Machine Learning Prediction in Real Time Using Docker and Python REST APIs with Flask

Xavier Vasques
Towards Data Science
6 min readMay 1, 2021

--

A quick example of a Docker container and REST APIs to perform online inference

The idea of this article is to do a quick and easy build of a Docker container to perform online inference with trained machine learning models using Python APIs with Flask. Before reading this article, do not hesitate to read Why use Docker for Machine Learning, Quick Install and First Use of Docker, and Build and Run a Docker Container for your Machine Learning Model in which we learn how to use Docker to perform model training and batch inference.

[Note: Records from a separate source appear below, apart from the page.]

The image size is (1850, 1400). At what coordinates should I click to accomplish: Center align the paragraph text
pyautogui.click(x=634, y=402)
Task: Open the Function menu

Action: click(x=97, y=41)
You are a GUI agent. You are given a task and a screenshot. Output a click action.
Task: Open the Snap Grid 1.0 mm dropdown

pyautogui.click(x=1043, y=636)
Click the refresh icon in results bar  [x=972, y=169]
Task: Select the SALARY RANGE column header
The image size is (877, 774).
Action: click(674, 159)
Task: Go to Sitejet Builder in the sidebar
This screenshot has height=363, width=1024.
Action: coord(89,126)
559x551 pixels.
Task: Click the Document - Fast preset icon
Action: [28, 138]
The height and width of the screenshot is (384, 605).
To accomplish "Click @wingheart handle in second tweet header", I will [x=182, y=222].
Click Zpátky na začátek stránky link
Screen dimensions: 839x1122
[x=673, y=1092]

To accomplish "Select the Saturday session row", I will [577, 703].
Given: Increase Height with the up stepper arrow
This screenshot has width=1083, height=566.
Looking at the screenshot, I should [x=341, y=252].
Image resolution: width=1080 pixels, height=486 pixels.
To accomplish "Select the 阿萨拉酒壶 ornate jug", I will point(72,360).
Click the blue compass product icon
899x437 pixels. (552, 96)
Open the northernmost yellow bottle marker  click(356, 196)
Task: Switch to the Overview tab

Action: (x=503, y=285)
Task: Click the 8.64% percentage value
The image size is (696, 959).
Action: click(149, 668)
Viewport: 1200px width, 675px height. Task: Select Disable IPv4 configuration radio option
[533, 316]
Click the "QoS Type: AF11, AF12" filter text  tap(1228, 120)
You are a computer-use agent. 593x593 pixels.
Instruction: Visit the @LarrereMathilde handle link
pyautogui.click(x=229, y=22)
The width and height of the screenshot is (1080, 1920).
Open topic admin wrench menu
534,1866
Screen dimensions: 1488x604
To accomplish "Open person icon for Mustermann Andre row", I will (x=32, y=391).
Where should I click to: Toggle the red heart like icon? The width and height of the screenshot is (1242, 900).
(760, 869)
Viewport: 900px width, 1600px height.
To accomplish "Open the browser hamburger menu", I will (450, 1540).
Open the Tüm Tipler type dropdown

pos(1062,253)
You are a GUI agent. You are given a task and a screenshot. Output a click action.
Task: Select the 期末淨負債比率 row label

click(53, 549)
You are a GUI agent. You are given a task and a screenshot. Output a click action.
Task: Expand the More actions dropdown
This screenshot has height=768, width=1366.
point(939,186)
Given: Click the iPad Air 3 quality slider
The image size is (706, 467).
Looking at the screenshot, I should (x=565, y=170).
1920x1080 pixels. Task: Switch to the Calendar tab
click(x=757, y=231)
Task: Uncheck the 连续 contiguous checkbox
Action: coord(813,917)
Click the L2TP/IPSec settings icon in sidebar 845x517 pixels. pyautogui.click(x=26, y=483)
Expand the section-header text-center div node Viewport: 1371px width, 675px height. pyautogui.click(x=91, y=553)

Batch inference is great when you have time to compute your predictions. Let’s imagine you need real time predictions. In this case, batch inference is not more suitable and we need online inference. Many applications would not work or would not be very useful without online predictions such as autonomous vehicles, fraud detection, high-frequency trading, applications based on localization data, object recognition and tracking or brain computer interfaces. Sometimes, the prediction needs to be provided in milliseconds.

To learn this concept, we will implement online inferences (Linear Discriminant Analysis and Multi-layer Perceptron Neural Network models) with Docker and Flask-RESTful.

To start, let’s consider the following files: Dockerfile, train.py, api.py, requirements.txt, train.csv, test.json.

The train.py is a python script that ingest and normalize EEG data and train two models to classify the data. The Dockerfile will be used to build our Docker image, requirements.txt (flask, flask-restful, joblib) is for the Python dependencies and api.py is the script that will be called to perform the online inference using REST APIs. train.csv are the data used to train our models, and test.json is a file containing new EEG data that will be used with our inference models.

You can find all files on GitHub.

Flask-RESTful APIs

The first step in building APIs is to think about the data we want to handle, how we want to handle it and what output we want with our APIs. In our example, we will use the test.json file in which we have 1300 rows of EEG data with 160 features each (columns). We want our APIs to the following:

- API 1: We will give a row number to the API which will extract for us the data from the selected row and print it.

- API 2: We will give a row number to the API which will extract the selected row, inject the new data into the models and retrieve the classification prediction (Letter variable in the data)

- API 3: We will ask the API to take all the data in the test.json file and instantly print us the classification score of the models.

At the end, we want to access those processes by making an HTTP request.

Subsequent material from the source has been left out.